## Start DOCUMENT SEGMENT

Well, it's simply about picking the best tool for the job. If the only thing C++ had going for it is performance, I don't think it would consistently be one of the top three or four most widely used programming languages. It's hard to fathom that 10% of all applications are truly performance critical.

Quote:Original post by thatguyfromthething
The point of macros is metaprogramming, too. Templates were introduced as a replacement, because they work ok for little stuff but they are hard to deal with when making something large. I don't say anyone who uses macros is incompetent, but a template library programmed almost entirely in macros is pretty ironic and shows that it's probably not someone who should be listened to much. But, free has a big appeal.


A template library programmed almost entirely in macros? Well, I don't agree with that statement at all. That's a grandiose exaggeration.

Quote:Original post by thatguyfromthething
Yes, other languages did learn from C++ mistakes. That's why they don't use C++ templates at all, but what does that have to do with anything? My point is not to bash on anybody, just to point out reality. The fact C++ has been left in the dust should say a lot about many of C++'s features.


Actually, other languages started out with no templates, then people were writing a lot of type-unsafe and dangerous code, so it revealed the need for generics. These languages later added support for generics and were often limited by their earlier choices. Most languages don't have a template or generic mechanism as powerful as C++ templates, but that often has to do with the history of those programming languages.

Anyway, you were saying STL is horrible; I was just curious what you were comparing it to that you might like better.

Quote:Original post by thatguyfromthething
I know templates are not OO, I'm the one who said it. Most people who talk about stl, design patterns, and OOP in C++ are pretty vague on what OOP is and how templates work. Or more likely, simply dead wrong. But, it's unsurprising because the way templates and C++ in general work is beyond mindboggling if you really look at it in detail.

## End DOCUMENT SEGMENT
## Start INPUT FOR THIS TASK

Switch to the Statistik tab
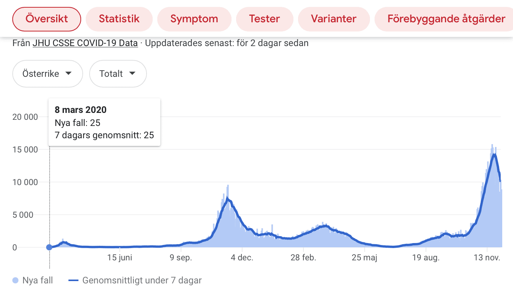This screenshot has height=288, width=513. click(x=119, y=19)
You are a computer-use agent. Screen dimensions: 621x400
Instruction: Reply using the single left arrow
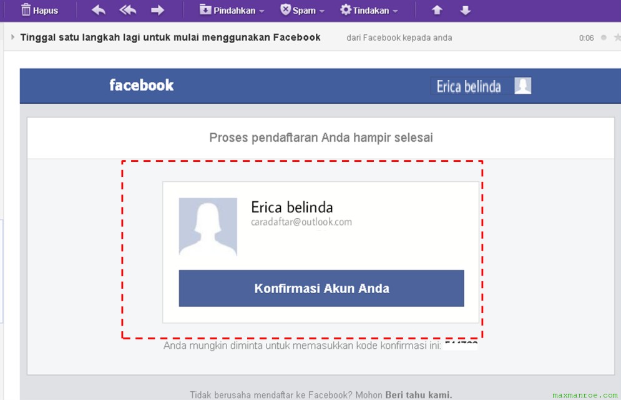tap(99, 10)
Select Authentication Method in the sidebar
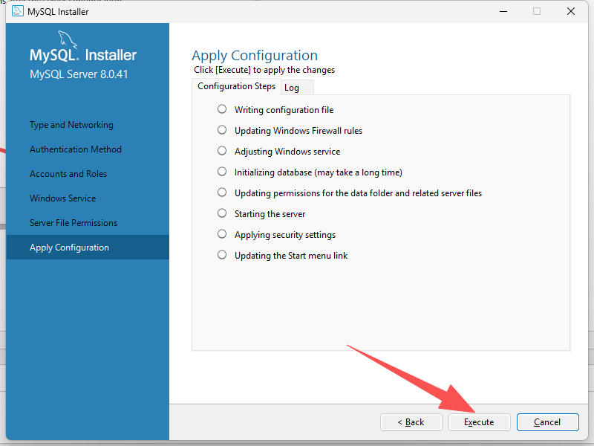 click(x=75, y=149)
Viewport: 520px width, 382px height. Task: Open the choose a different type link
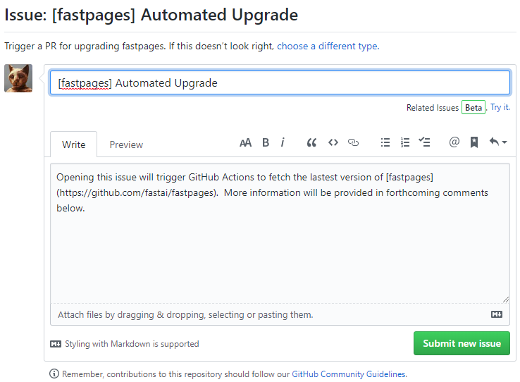[328, 46]
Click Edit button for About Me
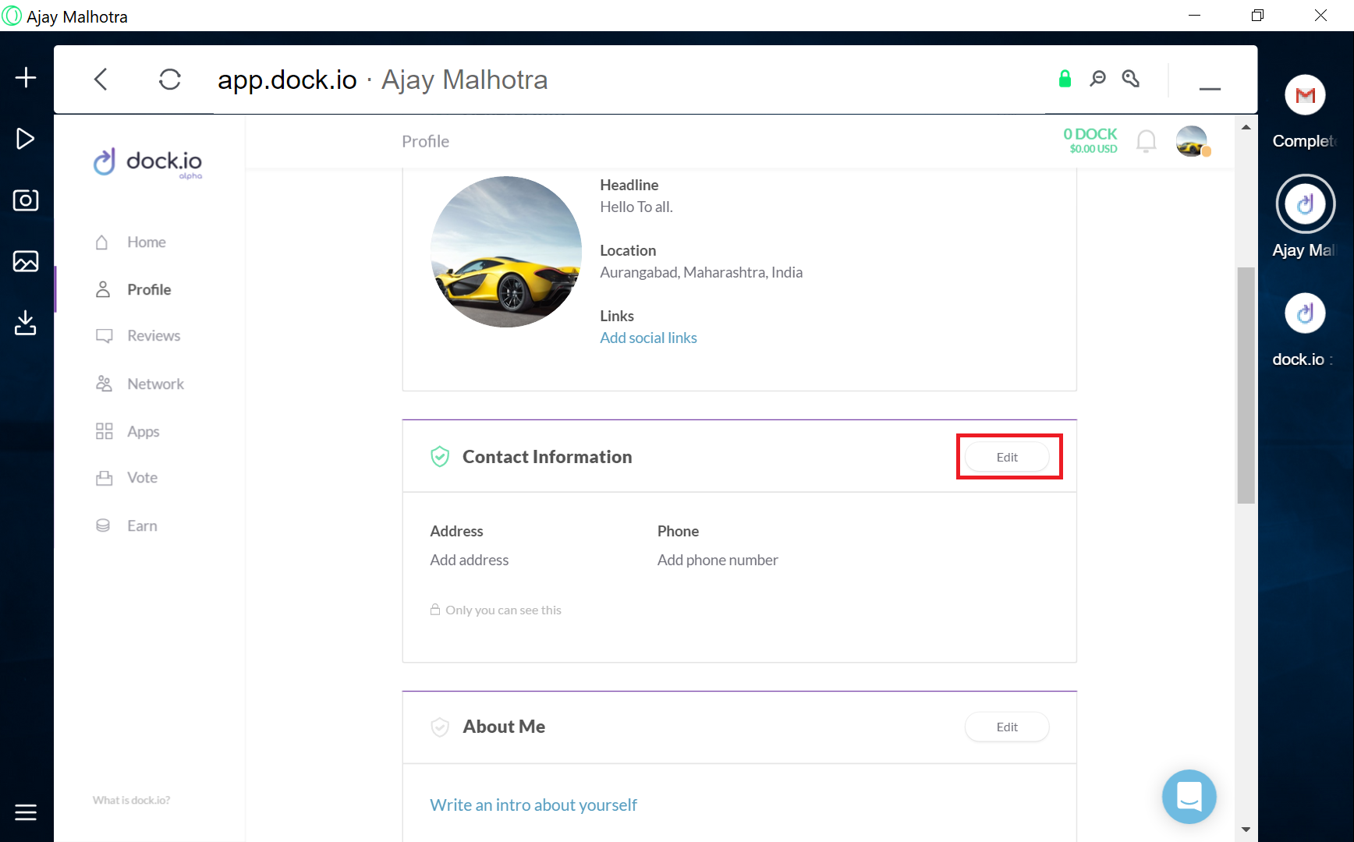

## End INPUT FOR THIS TASK

▸ PROBLEMS TO SOLVE:
**a)** Answer these questions about the forum thread, one per line:
(i) What share of all applications does the opening paragraph say is hard to believe to be truly performance critical?
(ii) In the first quoted passage, what is given as the point of macros?
(iii) Before generics were added, what kind of code does the reply say people were writing in other languages?
**b)** Present the lines of all the records as a numbered list, skipping any blank lines and omitting the pictures.

▸ PER-TASK OUTPUTS:
**a)**
(i) 10%
(ii) Metaprogramming
(iii) Type-unsafe and dangerous code

**b)**
1. Switch to the Statistik tab
2. This screenshot has height=288, width=513. click(x=119, y=19)
3. You are a computer-use agent. Screen dimensions: 621x400
4. Instruction: Reply using the single left arrow
5. tap(99, 10)
6. Select Authentication Method in the sidebar
7.  click(x=75, y=149)
8. Viewport: 520px width, 382px height. Task: Open the choose a different type link
9. [328, 46]
10. Click Edit button for About Me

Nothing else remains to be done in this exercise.